::: DOCUMENTO DE ORIGEM :::

O vocare agora é para um caldeu de Ur, Abrão; homem já de certa idade, casado, bem sucedido na vida, dono de escravos e rebanhos; tudo muito bem estabilizado, tudo conforme a tranquilidade humana exigiria para alguém nos seus setenta e cinco anos. Mas Ele chama! Afirmamos veementemente que este Abrão que posteriormente a Sagrada Escritura chamará de Abraão é nosso pai na fé; porque soube crer num Deus que ainda não se tinha revelado de forma tão intima a nenhum outro homem.
Se acaso hoje Deus chamasse algum grande empresário, comerciante, padre ou bispo para deixar o que estivesse fazendo, com todas as coisas ao seu redor que aparentemente estivessem organizadas e bem administradas para uma missão desconhecida e, desculpe-me a redundância, aparentemente louca, deixaríamos tudo para ouvi-lo e buscaríamos seguir sua voz? Seria loucura! – uns responderiam. Insanidade. Com certeza fruto de alguma frustração. Resultado de uma desilusão, amorosa, financeira, familiar... Ou ainda na pior das hipóteses: alguma perturbação psicológica.
Dizemos crer em Deus, afirmamos ama-lo, gritamos ou murmuramos em nossas assembleias que queremos e ansiamos por ouvirmos a sua voz, sua vontade e de cumpri-la fiel e integralmente... mas só o queremos enquanto a vontade e a voz Dele não mexe na nossa comodidade, nos nossos planos. Aí preferimos cerrar nosso ouvidos e afirmarmos que precisamos de um psicólogo ou de um padre, ou um pastor - seja lá o que for – porque não devemos estar bem. Usamos de vários meios para que aquilo que a fé e as exigências de crer pedem de nós sejam abafadas e sufocadas, porque não coincidem com as minhas aspirações religiosas.
Não é mais o homem que se molda à medida do seu criador, agora o criador deve se abaixar e se amoldar às concepções banais e com fins escusos que o coração da criatura se entregou, e ao se entregar, se perdeu e se tornou disforme daquilo que pensou o seu oleiro. Coloco minhas aspirações, meus projetos, tudo o que diz respeito ao meu bem pessoal (acreditando que sei o que é bom pra mim) acima, a frente, de forma que esmague, ou na melhor das intenções, que aquiete este chamado que não é para mim pois não corresponde ás minhas expectativas e planos.

::: DADOS ARMAZENADOS :::

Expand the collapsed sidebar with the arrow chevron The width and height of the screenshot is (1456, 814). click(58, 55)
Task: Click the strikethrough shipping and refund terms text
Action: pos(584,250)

:::

▶ **SEU OBJETIVO**: Passe para o inglês esta frase do texto sobre o chamado de Abrão: "Afirmamos veementemente que este Abrão que posteriormente a Sagrada Escritura chamará de Abraão é nosso pai na fé; porque soube crer num Deus que ainda não se tinha revelado de forma tão intima a nenhum outro homem."

▶ **RESPOSTA COMPLETA**: We vehemently affirm that this Abram, whom Sacred Scripture will later call Abraham, is our father in faith, because he knew how to believe in a God who had not yet revealed Himself so intimately to any other man.